07 January 2022

Making Sense of the Monthly Job Numbers (and a little reminder about how blurry is our vision of reality)

Since 1970, there has been only one year that ended with a lower unemployment rate than 2021. That was 2019. In this century, the unemployment rate has been higher than December's 3.9% 90% of the time. So last month's unemployment rate is really good news.

Job creation of 199,000 was absurdly low for December and while the 6.4 million for 2021 is the most jobs created for any year on record, it still leaves us down 3 million jobs from December of 2019. So that's mixed news. We needed a big number for job creation and we got a fairly normal one (by the standards of this century.)

The variability in monthly job creation during the last 2 years has been incredible. We've had a month in which we lost 21 million jobs and another month in which we gained nearly 5 million jobs. In one month. Annual job creation jumps all over the place but 180,000 is pretty typical for a healthy, normal month. Since COVID hit, half the monthly jobs numbers represented a swing of more than 650,000 in one direction or another, so monthly volatility has been about 3 to 4 times what it normally is.

On top of that, there seems to be a lot of noise in the monthly measures.

How many new jobs were created in December?
The consensus expectation was for 450k.
ADP is a private company that tracks monthly changes in private employment. Their count for December was 807k.
BLS's household survey that - well, surveys households - arrived at an estimate of new jobs of 651k.
And the official number from BLS - which surveys employers - shows a gain of just 199k. 
This 199k is the headline number.

It's worth remembering that during the long run of uninterrupted job creation in the aftermath of the 2008 Great Recession, the jobs created in a a normal month was about 200,000. What is often forgotten is that this is a net number. Every month about 2 million people were fired, laid off, quit or retired. And about 2.2 million were hired. So, the net for the month was 200,000 "new jobs" but the fact was that there were millions of new jobs that offset the millions of jobs ended. If your measurement error on the 2.2 million new and 2 million ended jobs is just 5%, and the real net for the month was 200,000, you could double the reported new jobs or erase them. Let me repeat that. With an underlying reality of 200,000 new jobs and a measurement error of 5%, it is possible to report that as anywhere from 0 to 400,000 new jobs. The last 22 months have been so volatile that it's easy to imagine that measurement error has gone up. I don't know what actual measurement error is. I do know that it exists and that's just one reason to be cautious in interpreting numbers from one month - particularly before they've been revised. 

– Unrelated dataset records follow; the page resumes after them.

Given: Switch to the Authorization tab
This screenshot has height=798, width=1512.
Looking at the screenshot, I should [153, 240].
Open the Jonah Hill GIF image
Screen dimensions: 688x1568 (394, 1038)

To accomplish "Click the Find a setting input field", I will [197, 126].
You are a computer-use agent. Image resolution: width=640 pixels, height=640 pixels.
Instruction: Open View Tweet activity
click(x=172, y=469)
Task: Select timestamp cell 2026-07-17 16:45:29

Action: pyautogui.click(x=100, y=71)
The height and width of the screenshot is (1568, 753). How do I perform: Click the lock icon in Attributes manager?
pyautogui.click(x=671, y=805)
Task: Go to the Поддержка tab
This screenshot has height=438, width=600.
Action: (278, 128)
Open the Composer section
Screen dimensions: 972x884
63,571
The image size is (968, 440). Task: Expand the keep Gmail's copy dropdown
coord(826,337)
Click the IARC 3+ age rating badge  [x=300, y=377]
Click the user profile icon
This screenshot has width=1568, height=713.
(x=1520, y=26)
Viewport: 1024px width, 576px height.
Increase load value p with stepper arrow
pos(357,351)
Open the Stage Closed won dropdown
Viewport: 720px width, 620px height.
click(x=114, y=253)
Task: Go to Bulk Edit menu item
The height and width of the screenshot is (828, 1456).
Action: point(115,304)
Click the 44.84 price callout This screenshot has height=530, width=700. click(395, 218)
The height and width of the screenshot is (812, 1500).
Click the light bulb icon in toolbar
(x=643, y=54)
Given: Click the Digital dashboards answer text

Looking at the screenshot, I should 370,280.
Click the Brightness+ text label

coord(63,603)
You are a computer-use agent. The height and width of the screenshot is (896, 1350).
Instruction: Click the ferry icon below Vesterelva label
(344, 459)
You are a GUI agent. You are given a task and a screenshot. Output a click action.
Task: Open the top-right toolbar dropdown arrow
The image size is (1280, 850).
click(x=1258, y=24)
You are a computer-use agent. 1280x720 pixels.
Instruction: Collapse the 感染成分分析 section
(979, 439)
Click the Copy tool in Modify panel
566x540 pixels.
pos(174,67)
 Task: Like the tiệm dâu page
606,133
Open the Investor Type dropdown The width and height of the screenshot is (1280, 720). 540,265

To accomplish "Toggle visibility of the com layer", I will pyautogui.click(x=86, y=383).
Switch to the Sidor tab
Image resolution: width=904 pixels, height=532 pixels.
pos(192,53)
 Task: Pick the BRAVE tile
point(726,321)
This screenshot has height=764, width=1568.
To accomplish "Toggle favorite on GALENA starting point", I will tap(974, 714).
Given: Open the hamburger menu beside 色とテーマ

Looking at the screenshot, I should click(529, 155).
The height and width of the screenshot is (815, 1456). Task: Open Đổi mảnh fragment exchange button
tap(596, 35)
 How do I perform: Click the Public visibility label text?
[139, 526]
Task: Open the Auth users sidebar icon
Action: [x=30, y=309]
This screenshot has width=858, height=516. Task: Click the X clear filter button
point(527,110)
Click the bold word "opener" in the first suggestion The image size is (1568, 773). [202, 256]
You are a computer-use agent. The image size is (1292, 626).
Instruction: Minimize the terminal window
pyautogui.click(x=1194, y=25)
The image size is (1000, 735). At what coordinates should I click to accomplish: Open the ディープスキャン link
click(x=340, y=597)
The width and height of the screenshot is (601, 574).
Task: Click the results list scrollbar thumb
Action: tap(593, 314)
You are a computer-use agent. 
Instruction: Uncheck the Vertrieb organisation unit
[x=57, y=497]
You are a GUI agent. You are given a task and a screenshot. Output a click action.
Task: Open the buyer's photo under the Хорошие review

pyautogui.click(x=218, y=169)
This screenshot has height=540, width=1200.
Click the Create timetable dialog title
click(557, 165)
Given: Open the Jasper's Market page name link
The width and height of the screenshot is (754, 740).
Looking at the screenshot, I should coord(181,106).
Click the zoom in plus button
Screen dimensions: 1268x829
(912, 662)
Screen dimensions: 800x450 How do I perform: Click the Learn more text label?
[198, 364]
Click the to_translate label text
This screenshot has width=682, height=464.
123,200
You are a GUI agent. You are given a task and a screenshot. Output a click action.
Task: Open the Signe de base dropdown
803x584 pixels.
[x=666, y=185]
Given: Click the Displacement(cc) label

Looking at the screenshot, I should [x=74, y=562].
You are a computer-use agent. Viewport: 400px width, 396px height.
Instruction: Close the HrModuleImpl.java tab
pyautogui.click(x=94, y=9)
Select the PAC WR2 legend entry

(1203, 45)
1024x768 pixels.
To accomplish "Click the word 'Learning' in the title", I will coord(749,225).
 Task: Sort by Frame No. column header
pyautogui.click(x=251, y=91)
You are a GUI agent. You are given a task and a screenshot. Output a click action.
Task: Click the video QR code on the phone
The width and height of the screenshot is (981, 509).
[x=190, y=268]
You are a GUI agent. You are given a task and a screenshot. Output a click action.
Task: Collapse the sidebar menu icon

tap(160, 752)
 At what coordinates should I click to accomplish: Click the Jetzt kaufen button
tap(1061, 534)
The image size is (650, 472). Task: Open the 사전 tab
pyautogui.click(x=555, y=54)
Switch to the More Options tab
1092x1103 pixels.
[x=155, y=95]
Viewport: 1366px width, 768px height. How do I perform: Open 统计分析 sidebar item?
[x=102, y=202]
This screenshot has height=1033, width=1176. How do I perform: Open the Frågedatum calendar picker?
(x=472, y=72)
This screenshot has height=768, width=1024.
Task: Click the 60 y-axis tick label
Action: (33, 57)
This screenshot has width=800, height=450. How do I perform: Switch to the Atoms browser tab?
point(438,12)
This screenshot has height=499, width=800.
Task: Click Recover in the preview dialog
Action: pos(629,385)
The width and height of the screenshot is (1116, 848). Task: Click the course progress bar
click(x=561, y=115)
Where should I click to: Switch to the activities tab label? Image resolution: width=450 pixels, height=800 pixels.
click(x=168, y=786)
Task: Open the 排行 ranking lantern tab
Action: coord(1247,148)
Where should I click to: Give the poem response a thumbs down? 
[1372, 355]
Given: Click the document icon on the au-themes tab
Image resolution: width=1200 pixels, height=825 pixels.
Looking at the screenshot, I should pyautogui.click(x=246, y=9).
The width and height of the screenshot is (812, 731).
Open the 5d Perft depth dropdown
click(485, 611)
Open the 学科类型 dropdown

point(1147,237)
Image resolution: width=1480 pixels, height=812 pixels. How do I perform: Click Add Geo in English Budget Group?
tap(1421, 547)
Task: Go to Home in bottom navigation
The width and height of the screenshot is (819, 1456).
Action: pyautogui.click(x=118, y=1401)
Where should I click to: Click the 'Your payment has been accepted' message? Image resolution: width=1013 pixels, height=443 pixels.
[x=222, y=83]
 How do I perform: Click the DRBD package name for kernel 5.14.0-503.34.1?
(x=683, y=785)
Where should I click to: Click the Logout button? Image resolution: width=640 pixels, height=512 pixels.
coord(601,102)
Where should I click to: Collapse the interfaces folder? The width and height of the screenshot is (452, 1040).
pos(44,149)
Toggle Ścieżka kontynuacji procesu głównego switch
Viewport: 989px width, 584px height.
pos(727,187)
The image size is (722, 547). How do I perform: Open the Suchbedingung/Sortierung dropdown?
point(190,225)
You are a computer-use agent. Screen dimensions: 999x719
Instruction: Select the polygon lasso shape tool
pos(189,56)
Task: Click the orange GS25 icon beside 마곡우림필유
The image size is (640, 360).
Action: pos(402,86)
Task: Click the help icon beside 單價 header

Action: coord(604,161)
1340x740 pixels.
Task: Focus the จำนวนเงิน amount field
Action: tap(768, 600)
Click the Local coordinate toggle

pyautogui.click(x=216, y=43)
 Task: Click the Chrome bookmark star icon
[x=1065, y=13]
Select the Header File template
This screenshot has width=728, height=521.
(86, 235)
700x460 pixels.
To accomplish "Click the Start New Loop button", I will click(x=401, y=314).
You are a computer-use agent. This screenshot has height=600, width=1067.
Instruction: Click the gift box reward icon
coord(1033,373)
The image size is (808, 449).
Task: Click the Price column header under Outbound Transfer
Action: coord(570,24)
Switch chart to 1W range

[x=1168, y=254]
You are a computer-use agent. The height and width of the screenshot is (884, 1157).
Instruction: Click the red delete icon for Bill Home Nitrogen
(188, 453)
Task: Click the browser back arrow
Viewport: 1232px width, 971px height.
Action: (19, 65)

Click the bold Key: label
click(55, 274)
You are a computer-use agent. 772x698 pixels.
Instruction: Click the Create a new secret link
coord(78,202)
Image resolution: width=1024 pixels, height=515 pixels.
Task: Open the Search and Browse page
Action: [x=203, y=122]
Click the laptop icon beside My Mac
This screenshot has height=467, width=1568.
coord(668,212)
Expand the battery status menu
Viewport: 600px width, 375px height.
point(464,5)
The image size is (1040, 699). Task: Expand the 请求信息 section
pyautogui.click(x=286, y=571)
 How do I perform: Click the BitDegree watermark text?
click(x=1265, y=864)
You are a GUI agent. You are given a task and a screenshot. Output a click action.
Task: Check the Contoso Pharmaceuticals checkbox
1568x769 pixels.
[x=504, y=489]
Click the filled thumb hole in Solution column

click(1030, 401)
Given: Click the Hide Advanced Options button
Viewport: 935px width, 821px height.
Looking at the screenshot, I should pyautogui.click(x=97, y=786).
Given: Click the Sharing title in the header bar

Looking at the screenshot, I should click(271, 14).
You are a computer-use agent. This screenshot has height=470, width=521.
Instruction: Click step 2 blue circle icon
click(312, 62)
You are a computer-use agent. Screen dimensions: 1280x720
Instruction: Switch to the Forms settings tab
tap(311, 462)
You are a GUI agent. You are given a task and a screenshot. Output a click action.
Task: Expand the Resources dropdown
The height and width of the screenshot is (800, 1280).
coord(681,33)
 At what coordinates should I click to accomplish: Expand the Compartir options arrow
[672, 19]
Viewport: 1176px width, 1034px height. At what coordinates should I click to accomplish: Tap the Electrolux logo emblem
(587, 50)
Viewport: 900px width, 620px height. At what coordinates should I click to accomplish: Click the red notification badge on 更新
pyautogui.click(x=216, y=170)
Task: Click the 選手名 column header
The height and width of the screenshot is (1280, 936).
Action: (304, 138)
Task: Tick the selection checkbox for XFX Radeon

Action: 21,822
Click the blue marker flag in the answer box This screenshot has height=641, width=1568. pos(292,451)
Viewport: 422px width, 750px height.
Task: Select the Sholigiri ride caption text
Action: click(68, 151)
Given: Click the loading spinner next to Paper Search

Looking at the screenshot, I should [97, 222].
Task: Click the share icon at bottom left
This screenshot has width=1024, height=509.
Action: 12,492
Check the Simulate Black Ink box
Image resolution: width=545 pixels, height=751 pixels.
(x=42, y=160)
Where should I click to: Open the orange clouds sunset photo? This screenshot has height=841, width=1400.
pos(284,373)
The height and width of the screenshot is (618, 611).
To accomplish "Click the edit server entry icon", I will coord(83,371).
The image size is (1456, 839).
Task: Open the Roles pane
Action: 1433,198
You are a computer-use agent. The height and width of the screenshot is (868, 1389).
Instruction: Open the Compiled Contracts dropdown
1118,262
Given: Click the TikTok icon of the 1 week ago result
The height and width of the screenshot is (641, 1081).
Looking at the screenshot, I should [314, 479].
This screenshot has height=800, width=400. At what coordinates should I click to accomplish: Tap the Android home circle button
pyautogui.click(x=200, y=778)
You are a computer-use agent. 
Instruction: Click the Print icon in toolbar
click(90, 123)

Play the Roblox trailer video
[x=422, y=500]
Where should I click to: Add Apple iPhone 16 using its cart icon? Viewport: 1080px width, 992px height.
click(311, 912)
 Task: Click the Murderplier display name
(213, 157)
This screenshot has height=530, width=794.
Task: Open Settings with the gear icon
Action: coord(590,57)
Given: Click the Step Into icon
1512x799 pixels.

The BLS numbers will be revised twice more over the next two months, as they always are. Pandemic volatility makes it tough to track what is going in this labor force of 162 million Americans. The good news is that we're moving in the right direction. By one measure - the unemployment rate of 3.9% - the job market is already healthy. By another measure - the millions of jobs that we've lost over the last couple of years - the economy is still weak.

As with so much in life, you can choose your narrative. Job creation is strong? Cheer about that or complain about inflation. Unemployment rate is low in December? Cheer about that or complain about the rate of job creation in December.

Lots of early retirements and some long COVID disabilities are possibly depressing the number of folks looking for work, which would explain how the unemployment rate could be so low even while we are still millions of jobs short of where we were 2 years ago. Additionally, there seem to be lots of folks who simply haven't worked out issues like childcare or elder care to be able to work again. And while we're buying more goods than ever before, the service sector still hasn't fully recovered.  You might have better or more interesting theories about what is going on. The most robust theories still await more data, though, data that smooths out the monthly variations that sometimes seem nearly as big as the phenomenon they're measuring.